例えば、霊夢が留守にする理由や、妖怪の女の子が出てくる理由などが伏線となって生きてくるなら、まだしもとは思うのですが……。
5. 5 詩所 ■2008/10/26 20:24:38
コンペということで二つの作品は独立のものとして評価させていただきます。
水がなんとなくおざなりになっているかなと感じました。
雨が降っている、それだけのように。
もし他に何らかの意味があったのなら……ごめんなさい、読み取れませんでした。
6. 2 ミスターブシドー ■2008/10/27 00:26:01
スタートに疑問。なぜ雛。
風神録以後なら普通に八坂が出入りしているわけで、それこそ早苗さんの出番でもいい気が。
わざわざ山からひっぱってくる理由がない。神社に勧請するにしても強引さが抜けない。
弾幕禁止の理由も分からん。
諏訪子戦の会話を見るに、神の弾幕は遊びの色がある。神社で神が弾幕禁止はちょっと無理がある気も。
事件、も、なぁ。どうなのさ。雛のモノローグが焦点なら他に表現方法があったような。
夢●●こちの本じゃあるまいし。
霊夢の格闘戦能力にしても、緋を見るに結構ひどいことになりそうな。対人装備がどうだか知らんけどな。
7. 5 三文字 ■2008/10/30 00:03:08
むう、人間の醜さというより、この男達はただの荒くれ者って感じしか受けませんでした。
こういう浅薄で下品なキャラはスカッとぶっ飛ばした方がすっきりするかと。
なんというか、イライラした読後感が残りました。
そしてそのイライラのせいで、後のお茶のシーンもキチンと頭に入ってこず……
8. 1 眼帯つけた兎さん ■2008/10/30 06:51:57
思ったのは落ちが薄めということ、本当に留守番していただけのような気も……うーん
あとは五日間の留守の理由などの説明も欲しかったかな。そこに雛を絡ませてみたり。
例えば、えーと……溜め込んだ厄の後始末に行ってたとか?
上手くつなげれば二人の関係を彩る描写ができるかも。
最後に、幻想郷にこんな言葉を使う人間居ないだろうなーと思いながら、少し読むのを苦痛に思いました。
人間の醜い部分を描くなら妖怪に対する偏見と暴力だけでもいいかな。
脳味噌の足りない現代の極一部の男性像は、幻想郷という世界観には大分そぐわないと思うので。
言葉使いなどで嫌悪感を煽るのがあまり好みではないだけかもしれない……。
9. 5 つくし ■2008/10/30 17:02:53
 ぶっちゃけ良くも悪くも胸クソわりー話でございまして悲劇を作るために悲劇を起こしているというワザトラシサが否めないのも確かですがこういう話が書きたいんだという情熱だけは受け取りました。
 ところで悪意から生まれる醜さってあんまり酷いものでもないと思うんです。悪意ないところから醜さが生まれるからこそ醜さというものは引き立つのでありまして。
10. 5 じらふ ■2008/10/31 21:35:44
雛の純粋さと霊夢のほのかな優しさが染みますね。
お茶の話や最後の落とし方のような小ネタの使い方が上手かったです。

ただ妖怪の女の子の逃げた後の描写がなかったのと、男たちがステロタイプな三下だったのが残念かも、とも。
(特に後者。作者さんの筆力ならば、もっと彼らの(悪人ならば悪人としての、調子に乗った凡人なら凡人なりの)人物像を描けたのではと…)
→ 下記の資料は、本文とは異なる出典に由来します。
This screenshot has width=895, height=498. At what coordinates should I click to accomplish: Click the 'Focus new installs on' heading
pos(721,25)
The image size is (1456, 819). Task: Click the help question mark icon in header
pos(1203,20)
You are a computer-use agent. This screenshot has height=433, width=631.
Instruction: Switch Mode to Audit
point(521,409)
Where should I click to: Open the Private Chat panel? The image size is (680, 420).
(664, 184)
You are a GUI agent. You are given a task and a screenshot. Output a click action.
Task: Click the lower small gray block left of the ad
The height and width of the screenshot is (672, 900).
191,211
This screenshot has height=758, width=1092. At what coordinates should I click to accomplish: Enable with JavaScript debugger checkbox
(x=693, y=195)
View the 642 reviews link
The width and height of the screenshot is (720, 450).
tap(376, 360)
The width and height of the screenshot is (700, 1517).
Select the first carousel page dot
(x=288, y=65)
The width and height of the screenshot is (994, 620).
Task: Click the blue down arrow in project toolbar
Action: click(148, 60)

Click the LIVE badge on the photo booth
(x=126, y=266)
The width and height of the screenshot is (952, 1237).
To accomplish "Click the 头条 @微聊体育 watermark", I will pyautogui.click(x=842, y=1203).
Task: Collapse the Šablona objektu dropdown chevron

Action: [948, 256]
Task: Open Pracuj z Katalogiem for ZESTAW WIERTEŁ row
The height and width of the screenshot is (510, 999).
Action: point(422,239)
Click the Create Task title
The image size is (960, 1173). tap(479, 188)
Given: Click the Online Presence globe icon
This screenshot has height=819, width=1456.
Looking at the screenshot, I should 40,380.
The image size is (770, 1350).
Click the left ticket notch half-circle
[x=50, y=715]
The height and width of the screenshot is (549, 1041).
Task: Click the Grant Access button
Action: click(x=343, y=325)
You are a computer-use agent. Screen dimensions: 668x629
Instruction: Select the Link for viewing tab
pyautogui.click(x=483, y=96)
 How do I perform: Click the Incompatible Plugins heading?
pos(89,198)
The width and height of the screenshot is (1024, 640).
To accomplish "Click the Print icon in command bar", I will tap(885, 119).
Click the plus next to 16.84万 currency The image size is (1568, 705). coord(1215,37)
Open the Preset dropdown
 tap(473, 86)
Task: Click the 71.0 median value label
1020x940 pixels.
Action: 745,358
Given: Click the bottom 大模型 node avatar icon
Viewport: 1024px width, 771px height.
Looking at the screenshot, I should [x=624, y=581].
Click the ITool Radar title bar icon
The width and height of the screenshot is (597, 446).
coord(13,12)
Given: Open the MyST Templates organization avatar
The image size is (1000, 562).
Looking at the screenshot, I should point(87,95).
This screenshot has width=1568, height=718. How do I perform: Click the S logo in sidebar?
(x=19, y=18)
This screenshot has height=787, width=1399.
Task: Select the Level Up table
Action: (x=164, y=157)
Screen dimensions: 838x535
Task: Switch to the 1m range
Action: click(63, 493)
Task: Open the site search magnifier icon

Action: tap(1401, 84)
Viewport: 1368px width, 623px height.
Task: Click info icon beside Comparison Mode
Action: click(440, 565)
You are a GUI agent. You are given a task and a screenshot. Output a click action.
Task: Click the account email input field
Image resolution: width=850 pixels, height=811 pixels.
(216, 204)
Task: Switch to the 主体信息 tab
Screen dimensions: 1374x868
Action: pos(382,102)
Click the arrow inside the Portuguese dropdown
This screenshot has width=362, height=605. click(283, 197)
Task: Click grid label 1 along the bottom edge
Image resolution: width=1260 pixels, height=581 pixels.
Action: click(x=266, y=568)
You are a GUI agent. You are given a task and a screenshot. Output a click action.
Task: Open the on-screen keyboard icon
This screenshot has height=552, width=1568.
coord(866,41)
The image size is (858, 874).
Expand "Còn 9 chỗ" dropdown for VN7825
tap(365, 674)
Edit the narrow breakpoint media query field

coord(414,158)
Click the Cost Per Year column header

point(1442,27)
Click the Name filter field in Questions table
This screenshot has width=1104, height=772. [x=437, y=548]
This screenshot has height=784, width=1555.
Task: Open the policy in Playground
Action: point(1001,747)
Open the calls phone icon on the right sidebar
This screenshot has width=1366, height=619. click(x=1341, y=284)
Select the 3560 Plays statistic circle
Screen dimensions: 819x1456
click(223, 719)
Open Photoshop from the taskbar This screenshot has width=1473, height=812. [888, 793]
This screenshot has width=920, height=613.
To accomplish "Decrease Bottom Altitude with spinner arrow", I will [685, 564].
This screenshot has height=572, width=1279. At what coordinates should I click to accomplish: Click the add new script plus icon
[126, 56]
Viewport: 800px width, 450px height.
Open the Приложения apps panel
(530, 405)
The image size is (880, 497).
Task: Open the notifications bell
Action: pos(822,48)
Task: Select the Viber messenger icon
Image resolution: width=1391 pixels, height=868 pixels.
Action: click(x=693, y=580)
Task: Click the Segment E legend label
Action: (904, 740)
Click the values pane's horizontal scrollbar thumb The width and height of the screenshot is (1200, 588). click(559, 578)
別作品と合わせて考えるなら、心の中で+1点。良いお話ありがとうございました。
11. フリーレス 今回は感想のみ ■2008/10/31 21:40:50
あまりにチープで適当な悪役。
かと思ったら、雛や霊夢の作者に台詞を言わされているだけのチープな存在に見えました。
もうちょっと何とかならないかなー。
湖と水色の巫女と同じ理由でフリーレス。
12. 5 PNS ■2008/10/31 22:03:58
オリキャラの参拝客が小物すぎます。
話としてもありきたりなものになってしまっているのが残念です。
13. 4 藤ゅ村 ■2008/11/01 17:18:12
 悪役の男たちがなんかあまりにも典型的な悪役過ぎてちょっと。
 おんなの子のおなかけるやつはゆるさないよ! あと強姦よくない。
14. 2 八重結界 ■2008/11/01 18:35:52
霊夢が雛に留守番を頼む必要性が全く感じられませんでした。
厄神に巫女を頼むのだから、それ相応の必要性が無いと読んでて違和感しか覚えません。
15. 4 つくね ■2008/11/01 19:16:12
厄と言いますか穢れのようなものを表現する、そして雛と霊夢の物語にそれを組み込むというのはいいのですが、表現的には難しい所ですね。これぐらいは私は許容範囲だと思いますが、そこは他の方でも結構言及しそうですね。
表現の倫理はさておき。話としては正統派の部類で難なく読めました。しかし例えば、途中の妖怪の子供の役割がさらなる危機を招くだけで終わってしまったりと、いくつかの細かい点が気になってしまったのが残念です。
16. 3 blankii ■2008/11/01 21:58:21
途中があまりにもエロスで吹いた。人間の醜さを書く、という点では成功しているような。奴らの言動には純粋に腹が立ったというか何と言うか。
でも彼らの言葉遣いがあまりにも現代のそれだったのが少し違和感も感じました。
雛の立ち位置の切なさ、みたいなものは良く感じられました。
17. 3 時計屋 ■2008/11/01 23:38:47
一つの文章が長すぎるのが気にかかりました。
もう少し分かりやすく区切った方がよいのではないでしょうか。

たとえば下の文章。

>出かける当日の朝、薄曇りの空の下で雛の応対を一通り試し満足げに言った霊夢は、
>茶を淹れた湯飲みを縁側の片隅に置くと、そして自分はそこから畳一つ分以上も離れた場所に座った。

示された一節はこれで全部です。